There is one thing that you can count on throughout history. People are nostalgic for an earlier age, one that was less busy, one in which young people took the time to read books, and when people still believed in that “old time religion.”
As for reading, that golden age in America, when every person had his nose in a book is as much a myth as the memory of an age when no one felt pressured and rushed.
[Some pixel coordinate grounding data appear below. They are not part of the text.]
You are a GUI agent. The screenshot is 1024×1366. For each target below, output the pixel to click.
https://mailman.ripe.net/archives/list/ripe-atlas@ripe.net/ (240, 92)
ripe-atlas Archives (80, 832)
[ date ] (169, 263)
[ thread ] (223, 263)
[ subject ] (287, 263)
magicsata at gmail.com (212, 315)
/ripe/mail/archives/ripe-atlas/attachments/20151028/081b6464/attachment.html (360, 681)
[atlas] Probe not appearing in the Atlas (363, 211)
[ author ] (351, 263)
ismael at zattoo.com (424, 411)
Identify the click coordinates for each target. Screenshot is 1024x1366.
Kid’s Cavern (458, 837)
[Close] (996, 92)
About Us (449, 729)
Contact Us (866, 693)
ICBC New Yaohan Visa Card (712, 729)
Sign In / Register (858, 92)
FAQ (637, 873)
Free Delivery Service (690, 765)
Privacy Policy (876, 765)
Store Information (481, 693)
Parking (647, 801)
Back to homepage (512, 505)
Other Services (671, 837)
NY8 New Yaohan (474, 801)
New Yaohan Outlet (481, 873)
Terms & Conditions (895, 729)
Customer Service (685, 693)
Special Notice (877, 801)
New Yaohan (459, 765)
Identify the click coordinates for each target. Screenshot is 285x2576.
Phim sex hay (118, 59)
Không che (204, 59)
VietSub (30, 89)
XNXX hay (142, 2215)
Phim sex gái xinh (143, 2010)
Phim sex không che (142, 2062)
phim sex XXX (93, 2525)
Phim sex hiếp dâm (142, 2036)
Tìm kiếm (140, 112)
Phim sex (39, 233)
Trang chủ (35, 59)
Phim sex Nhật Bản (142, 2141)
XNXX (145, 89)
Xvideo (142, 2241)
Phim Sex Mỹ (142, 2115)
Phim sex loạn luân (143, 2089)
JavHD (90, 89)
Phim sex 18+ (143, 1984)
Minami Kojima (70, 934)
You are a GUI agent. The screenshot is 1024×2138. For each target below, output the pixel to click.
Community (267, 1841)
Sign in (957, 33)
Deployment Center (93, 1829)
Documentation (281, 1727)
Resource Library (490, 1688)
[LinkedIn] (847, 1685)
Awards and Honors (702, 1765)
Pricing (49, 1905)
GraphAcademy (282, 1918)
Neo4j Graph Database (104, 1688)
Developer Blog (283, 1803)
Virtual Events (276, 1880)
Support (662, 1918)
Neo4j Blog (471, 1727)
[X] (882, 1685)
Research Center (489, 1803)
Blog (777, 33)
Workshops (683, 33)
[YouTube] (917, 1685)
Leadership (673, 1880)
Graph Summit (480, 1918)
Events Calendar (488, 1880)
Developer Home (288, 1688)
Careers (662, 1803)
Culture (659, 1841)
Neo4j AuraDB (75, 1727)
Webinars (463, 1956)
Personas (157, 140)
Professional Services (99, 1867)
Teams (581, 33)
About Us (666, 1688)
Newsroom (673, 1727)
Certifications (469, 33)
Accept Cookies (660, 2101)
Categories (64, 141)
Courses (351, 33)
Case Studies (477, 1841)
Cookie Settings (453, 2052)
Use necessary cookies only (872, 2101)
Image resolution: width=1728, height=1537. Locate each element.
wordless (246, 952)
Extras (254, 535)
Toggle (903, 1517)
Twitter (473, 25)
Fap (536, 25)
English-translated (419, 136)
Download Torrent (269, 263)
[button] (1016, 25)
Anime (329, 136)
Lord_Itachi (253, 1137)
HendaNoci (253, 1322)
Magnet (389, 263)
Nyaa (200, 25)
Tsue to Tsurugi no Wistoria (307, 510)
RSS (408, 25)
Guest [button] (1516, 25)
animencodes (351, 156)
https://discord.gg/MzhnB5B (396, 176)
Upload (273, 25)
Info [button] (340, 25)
“If you grew up in a rural area, you have seen how farmhouses come and go, but the dent left by cellars is permanent,” Paul Collins wrote in Sixpence House. “There is something unbreakable in that hand-dug foundational gouge into the earth. Books are the cellars of civilization: when cultures crumble away, their books remain out of sheer stupid solidity. We see their accumulated pages, and marvel - what readers they were! But were they? Back in the 1920s, booksellers assessed the core literary population of the United States, the people who could be relied on to buy books with a serious content, at about 200,000 people. This, in a country of 100 million: a ratio of about 500 to 1. It was this minuscule subset spread out over a three-thousand-mile swath, this group of people who could fit into a few football stadiums, that thousands of books released each year had to compete for. Perhaps the ratio has gone higher since then. You see, literary culture is perpetually dead and dying; and when some respected writer discovers and loudly proclaims the finality of this fact, it is a forensic marker of their own decomposition. It means that they have artistically expired within the last ten years, and that they will corporeally expire within the next twenty.”
Which brings us to that old time religion. I was reading on the blog Made in America today an article by Claude Fisher, Professor of Sociology at the University of California, Berkeley. His article, Faith Endures, opens with a scene from 1907 when a group of ministers met with president Theodore Roosevelt to discuss the crisis of declining church attendance. Yet church attendance did not decline, and was booming in the 1950s. Fisher describes a complex history of Americans relationship to church-going from the nation’s founding- the good old days when most of the founding fathers were “unchurched” to the present day. The history is not a straight line (oh but we love to see history as linear!) Rather church attendance has waxed and waned.
"Since time immemorial, it seems, people have described – some have decried – the loss of that ‘old time religion.’” Fisher writes. "Modern scholars call it secularization. With the coming of science, industry, and urbanization, faith had to crumble, they argued. There must have been a time when everyone believed deeply and that time has presumably passed."
The article presents a graph that shows a surprisingly consistent level of church attendance throughout our history.
Importantly, we see this consistency in expressions of faith even though the early surveys include many respondents who had been born around the end of the 19th century and in the later surveys these elderly folks are replaced by respondents who had been born in the 1970s and ‘80s. Swapping the World War I generation for Gen X’ers hardly changed average levels of faith.
Faith among Americans endures, surprisingly so to many casual observers — even to professional observers…
Had the ministers who visited Teddy Roosevelt in 1907 known that a century later this would be the level of American faith, would they have been less alarmed? I suspect not. Except when the evidence is too overwhelming — for instance, during the Great Awakenings around 1800 or during the 1950s — people just assume that faith is one of those things we are always in the process of losing.
So the loss of those old time values and a simpler way of life have always been and will always be decried even as things remain, to quote that great thinker David Byrne “same as it ever was.”